Does “Safety” of Principal make sense for you?

You are about to retire, or thinking about it anyway. You’ve just sold your business, or perhaps some of your investment property, and you are now sitting on a rather large pool of money. You don’t want to work anymore . . . better put, you don’t want to have to work anymore. How do you invest these proceeds to generate sufficient income for the rest of your life?
The importance of stable portfolio income, particularly for retirees, cannot be overstated. When properly executed, a strategy that can grow your income over time, can greatly reduce the risk of outliving your savings. But what many investors (and financial advisors) fail to recognize is that the traditional approach to generating portfolio income could very well turn into quite a dangerous endeavor.
Fixed income (bonds) has long been thought of as the hallmark choice as a “safe” way to produce income. And why not? Along with paying a fixed rate of interest over a period of time, high-quality bonds carry implied principal protection. Although they are indeed interest-rate sensitive animals, meaning bond prices tend to fluctuate when interest rates change, it is a widely-held belief that as long as you hold your bond to maturity, you don’t have to worry about loss of principal. Furthermore, the financial industry seems to endorse the idea that by building a “laddered” bond portfolio for an investor, (the act of buying multiple bonds at staggered maturity dates), you can minimize the effect of interest-rate risk on your future income. Sounds reasonable, right?

Timeout. Generating income from your portfolio may very well be the single most important aspect in your investing life. Getting this strategy wrong can be financially devastating, yet the consequences may not be so conspicuous at first.

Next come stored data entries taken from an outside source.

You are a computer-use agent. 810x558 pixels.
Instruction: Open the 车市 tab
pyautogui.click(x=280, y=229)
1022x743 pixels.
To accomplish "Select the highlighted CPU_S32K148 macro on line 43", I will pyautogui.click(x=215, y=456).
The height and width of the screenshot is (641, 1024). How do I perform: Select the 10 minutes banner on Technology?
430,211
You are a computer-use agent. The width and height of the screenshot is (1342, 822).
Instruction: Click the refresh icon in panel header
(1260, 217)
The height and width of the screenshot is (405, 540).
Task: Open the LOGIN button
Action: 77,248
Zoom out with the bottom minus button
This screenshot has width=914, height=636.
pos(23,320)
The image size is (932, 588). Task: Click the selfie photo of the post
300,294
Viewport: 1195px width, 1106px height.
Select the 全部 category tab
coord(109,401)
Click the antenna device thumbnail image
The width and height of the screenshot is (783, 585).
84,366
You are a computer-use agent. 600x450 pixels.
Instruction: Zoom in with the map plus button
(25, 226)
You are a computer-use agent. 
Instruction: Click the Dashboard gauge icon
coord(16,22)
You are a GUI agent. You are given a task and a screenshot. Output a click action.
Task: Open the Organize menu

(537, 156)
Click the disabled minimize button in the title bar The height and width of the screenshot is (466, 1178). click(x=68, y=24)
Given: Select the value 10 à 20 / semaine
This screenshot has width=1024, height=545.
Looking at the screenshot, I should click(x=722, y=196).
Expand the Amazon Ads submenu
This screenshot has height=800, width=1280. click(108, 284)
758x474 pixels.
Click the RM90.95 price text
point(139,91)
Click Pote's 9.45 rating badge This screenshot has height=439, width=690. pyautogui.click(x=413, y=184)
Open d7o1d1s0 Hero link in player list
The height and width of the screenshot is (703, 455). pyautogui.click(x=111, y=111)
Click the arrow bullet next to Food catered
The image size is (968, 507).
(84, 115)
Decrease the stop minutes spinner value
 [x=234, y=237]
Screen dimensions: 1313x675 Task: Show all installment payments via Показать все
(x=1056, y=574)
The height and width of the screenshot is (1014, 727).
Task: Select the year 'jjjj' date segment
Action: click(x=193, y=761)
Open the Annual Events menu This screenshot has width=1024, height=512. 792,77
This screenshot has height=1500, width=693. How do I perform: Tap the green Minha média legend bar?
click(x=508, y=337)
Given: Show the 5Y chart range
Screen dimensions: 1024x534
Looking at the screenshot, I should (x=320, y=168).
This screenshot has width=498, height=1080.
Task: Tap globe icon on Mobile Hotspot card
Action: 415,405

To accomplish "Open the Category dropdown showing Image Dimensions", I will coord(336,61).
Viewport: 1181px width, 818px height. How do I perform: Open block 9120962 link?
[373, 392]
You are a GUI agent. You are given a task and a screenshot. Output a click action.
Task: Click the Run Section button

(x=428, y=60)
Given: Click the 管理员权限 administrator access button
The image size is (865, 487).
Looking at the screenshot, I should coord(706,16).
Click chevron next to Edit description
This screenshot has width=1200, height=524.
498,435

Without the appropriate philosophy, you could be putting your financial well-being at risk without even knowing it.

Of the three possible interest rate scenarios when investing in fixed income, two of them are negative for the investors. And you could make a strong argument that the third possibility isn’t anything to get excited about either. Let’s examine:

Scenario 1: Interest rates rise. This is a scenario some think is quite probable in the near future considering where interest rates are now. There is a possibility that rates could be higher and you could receive more income each year than originally expected. However, this can be problematic. Rising rates are often a fundamental indication that there is inflationary pressure in the economy. Things will cost more. Any apparent increase in your portfolio income could quite possibly be offset by inflation. Therefore you might actually lose purchasing power, even though you are receiving a higher amount of income.

Scenario 2: Interest rates remain the same. Aside from the fact that this scenario is the least probable, the bigger issue at hand is it assumes you will not need a greater amount of income in the future. Unfortunately, in the real world, I think it is quite safe to assume that regular every day expenses are not fixed, rather they tend to rise over long periods of time. Electric bills, cable, gas, food, you name it. The list goes on and on. Things just tend to go up in price over time.

Scenario 3: Interest rates fall. Perhaps the most direct impact. When your bonds are coming due, the options for reinvestment are now at lower rates . . . you will now receive less income. So what happens now, when your portfolio income isn’t enough to meet your needs? If your portfolio was previously generating income of $100k on an annual basis, but is now generating 80k, how do you fill the shortfall? You’ll likely have to dip into principal. And it is at this point when you have effectively lost principal. Let me say that again: you have now lost principal on an investment that was supposed to actually preserve and protect your investment. And if that isn’t enough, corporate bonds often have “call provisions” written into the contract. This means that the issuer can actually force you to redeem your higher-interest paying bond EARLY, so that they can reissue new bonds at the now prevailing lower interest rates.

For an investment option that is widely advertised as safe, fixed income sounds awfully risky to me. Where are interest rates going to be five or ten years from now? Your guess is as good as mine. Perhaps there’s a chance you need more income as time goes along. Given the three possible outcomes for a “high-quality” laddered bond portfolio, I think it bears the question: Is there another way? Comfortable words like “safe” and “secure” could very well turn out to be quite dangerous.

Are bonds appropriate for your portfolio? Are you willing to subordinate the amount of income you receive, in return for the potential of safety of principal? If this doesn’t sit well with you, perhaps you should consider a portfolio that focuses on growth of income, rather than fixed income. Compared to a FDIC-insured CD, there is certainly more risk involved. However, executed properly, you can enjoy growing income over time, as well as the potential for growth of principal.

Disclosure: Bonds are subject to market and interest rate risk if sold prior to maturity. Bond values will decline as interest rates rise and bonds are subject to availability and change in price. Certificates of deposit are FDIC insured if held to maturity.